▶ _Stored items_
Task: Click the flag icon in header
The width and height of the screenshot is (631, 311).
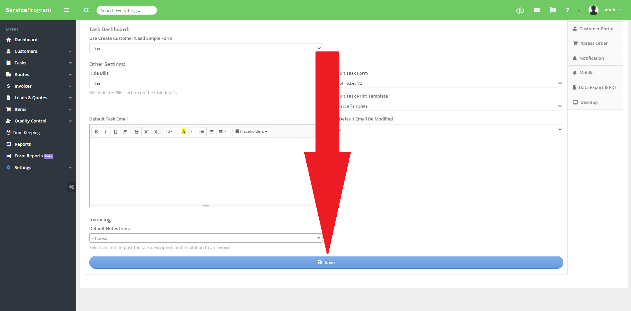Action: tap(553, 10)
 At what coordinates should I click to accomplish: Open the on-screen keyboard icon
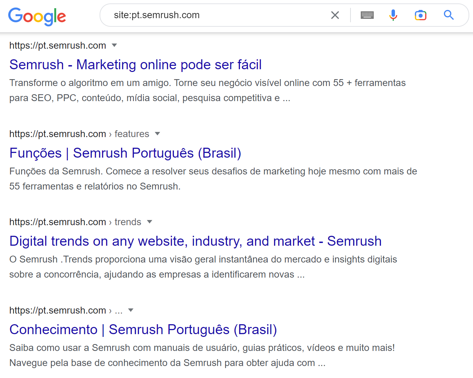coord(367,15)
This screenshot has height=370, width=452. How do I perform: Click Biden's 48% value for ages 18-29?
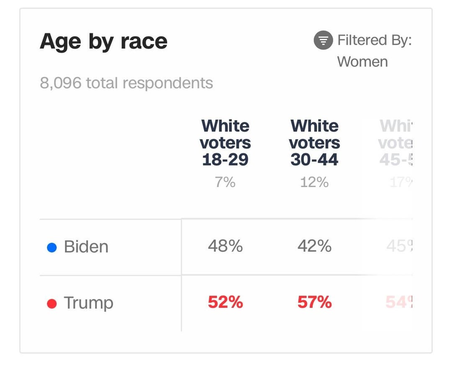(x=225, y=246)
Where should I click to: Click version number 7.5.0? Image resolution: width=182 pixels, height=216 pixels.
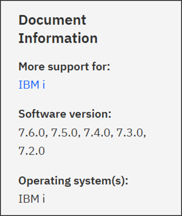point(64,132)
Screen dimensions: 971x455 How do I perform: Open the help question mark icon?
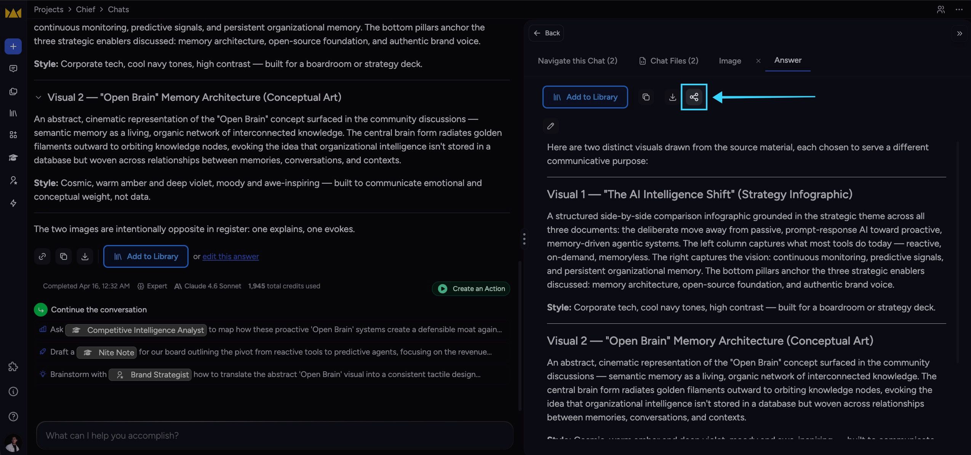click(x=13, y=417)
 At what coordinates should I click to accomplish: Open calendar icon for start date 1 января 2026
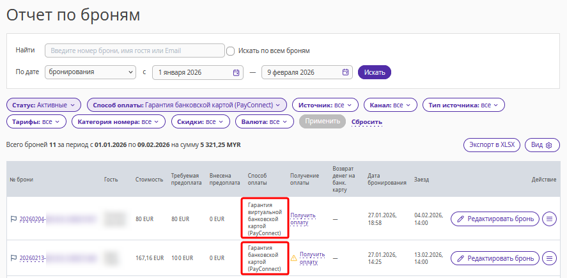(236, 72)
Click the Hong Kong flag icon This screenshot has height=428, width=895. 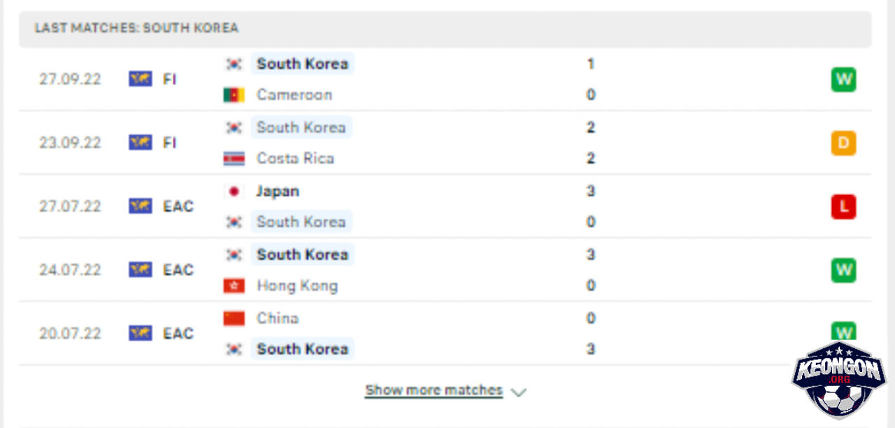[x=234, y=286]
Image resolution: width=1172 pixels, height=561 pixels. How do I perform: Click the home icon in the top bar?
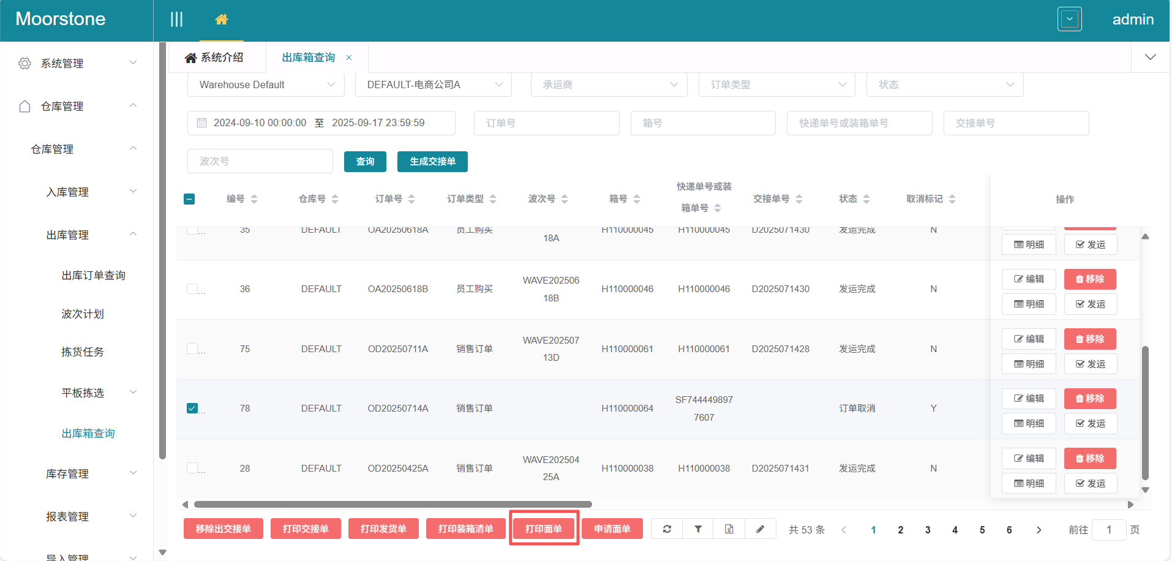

==

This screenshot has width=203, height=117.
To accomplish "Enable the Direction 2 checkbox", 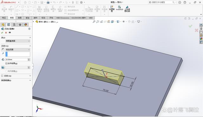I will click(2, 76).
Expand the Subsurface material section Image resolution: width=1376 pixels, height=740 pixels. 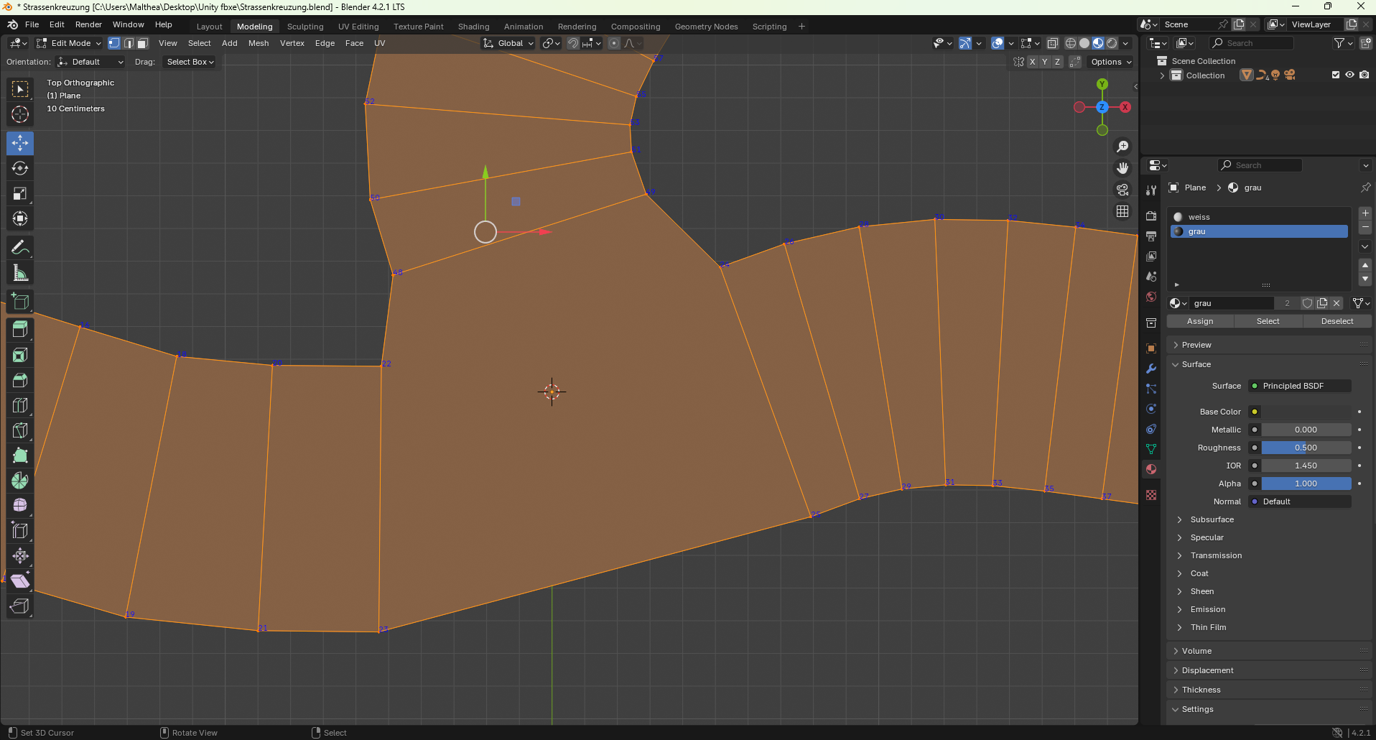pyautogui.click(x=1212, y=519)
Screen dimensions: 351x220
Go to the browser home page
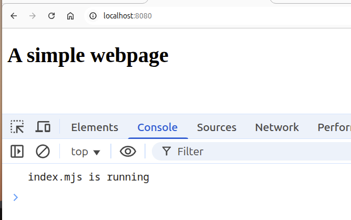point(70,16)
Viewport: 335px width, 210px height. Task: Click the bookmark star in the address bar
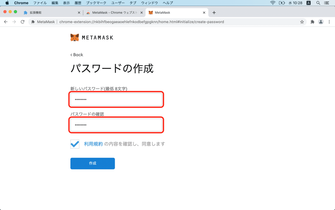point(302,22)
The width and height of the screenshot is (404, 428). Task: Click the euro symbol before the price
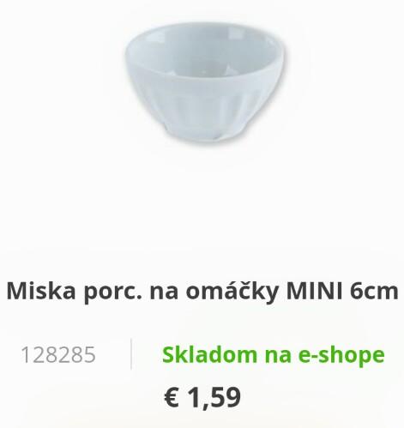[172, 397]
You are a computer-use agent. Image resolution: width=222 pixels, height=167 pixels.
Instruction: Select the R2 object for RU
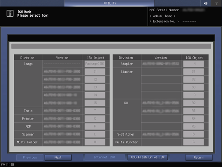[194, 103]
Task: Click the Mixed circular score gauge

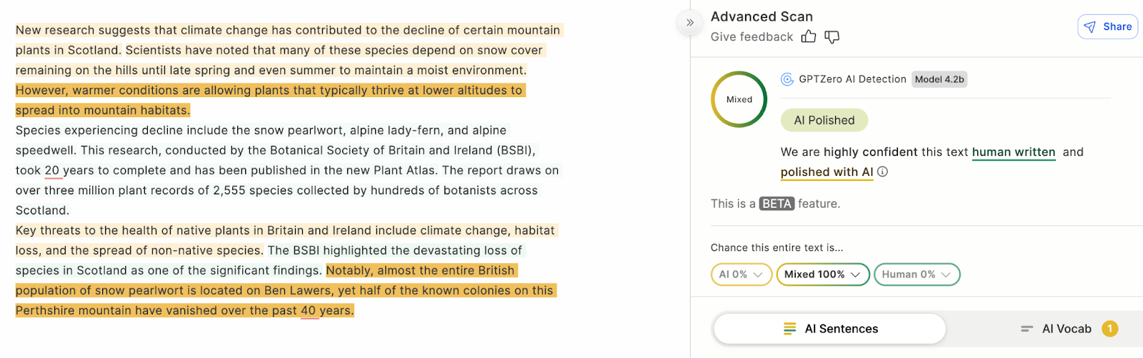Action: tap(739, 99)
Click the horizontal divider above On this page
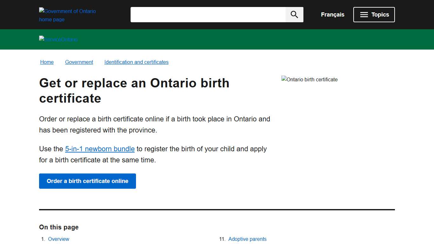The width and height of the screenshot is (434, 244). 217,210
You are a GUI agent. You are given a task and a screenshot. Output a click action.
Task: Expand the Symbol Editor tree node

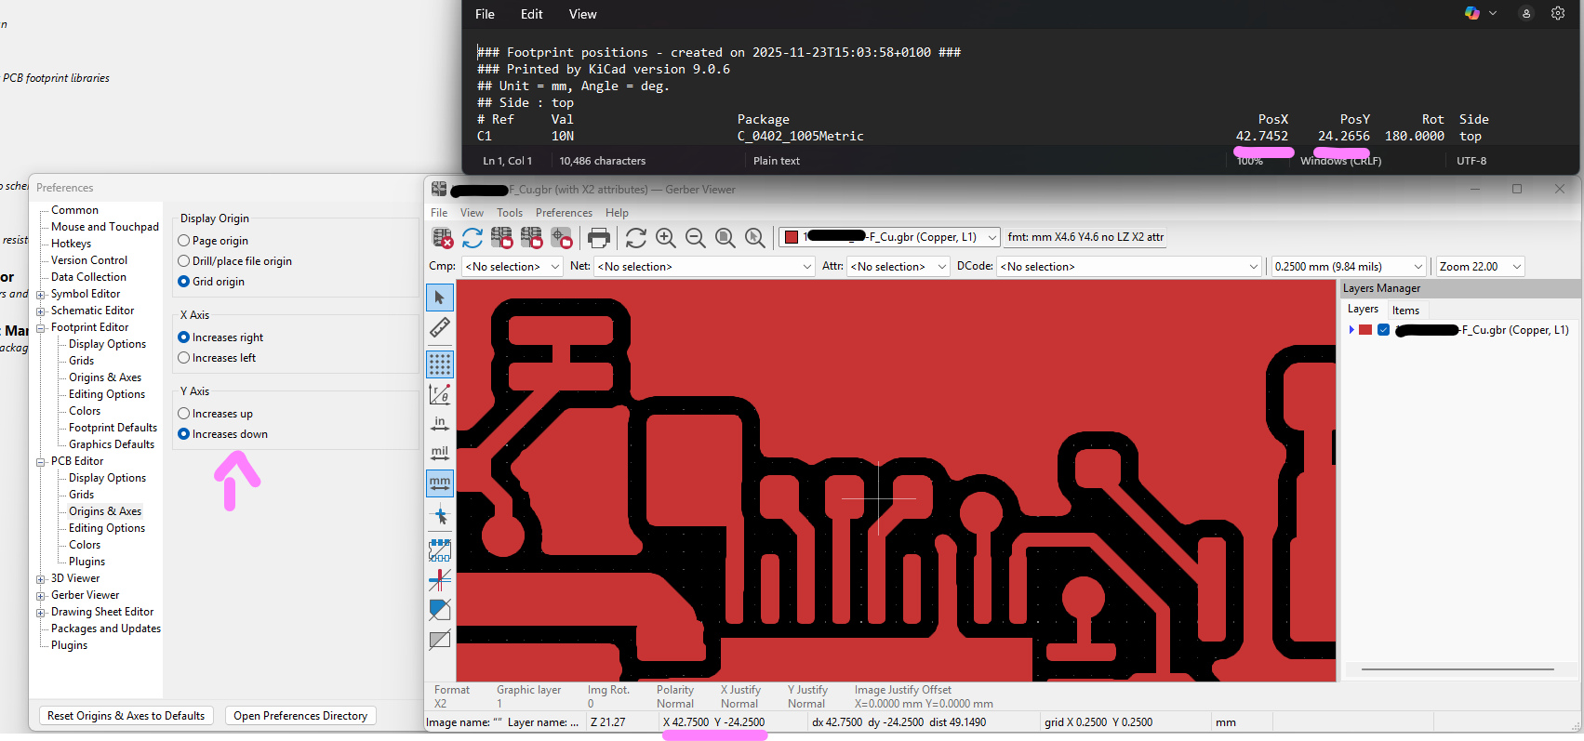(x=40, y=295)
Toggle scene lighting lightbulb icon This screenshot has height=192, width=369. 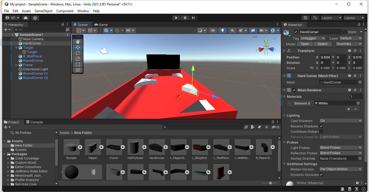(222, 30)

---

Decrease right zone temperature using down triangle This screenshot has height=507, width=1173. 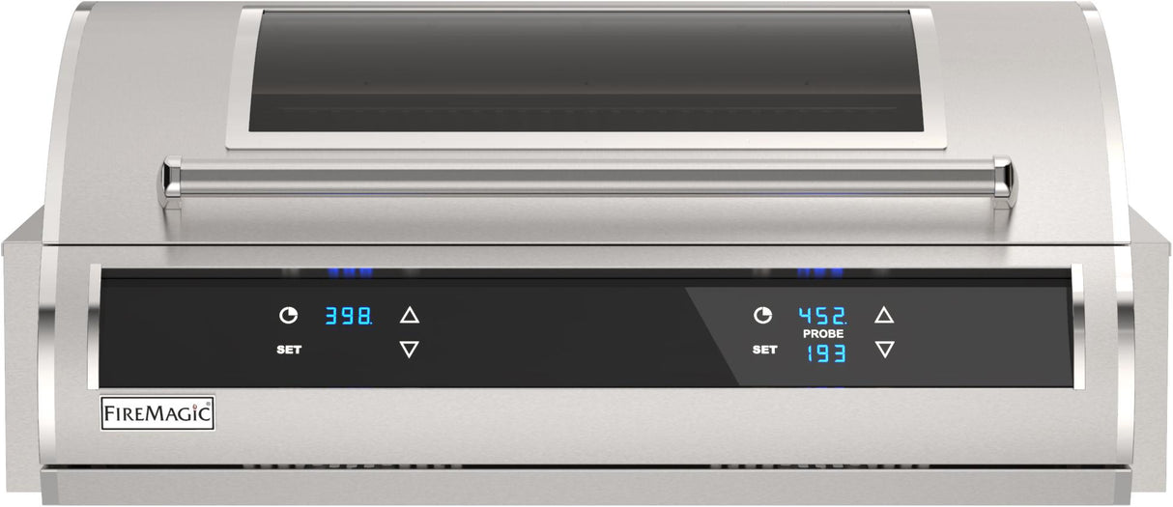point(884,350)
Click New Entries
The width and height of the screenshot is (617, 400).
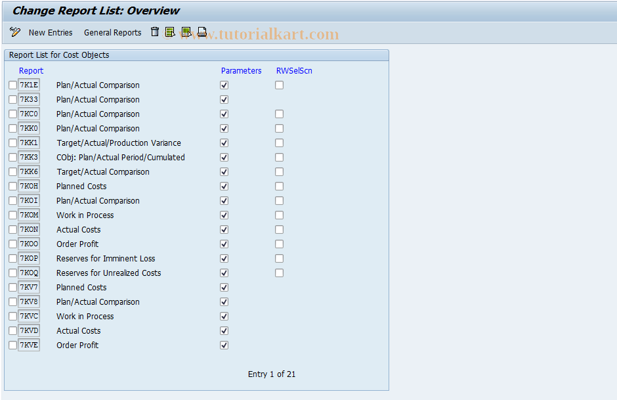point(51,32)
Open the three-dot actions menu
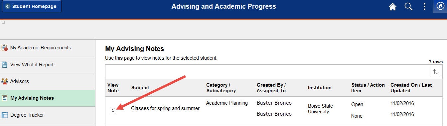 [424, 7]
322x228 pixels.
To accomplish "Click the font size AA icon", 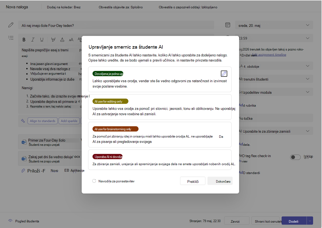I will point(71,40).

▶ _What the task requires_
Search the entries for "agent" and copy each matching line.

▶ _Problem solution_
You are a computer-use agent. Image resolution: width=222 pixels, height=167 pixels.
You are a GUI agent. You are given a task and a screenshot. Output a click action.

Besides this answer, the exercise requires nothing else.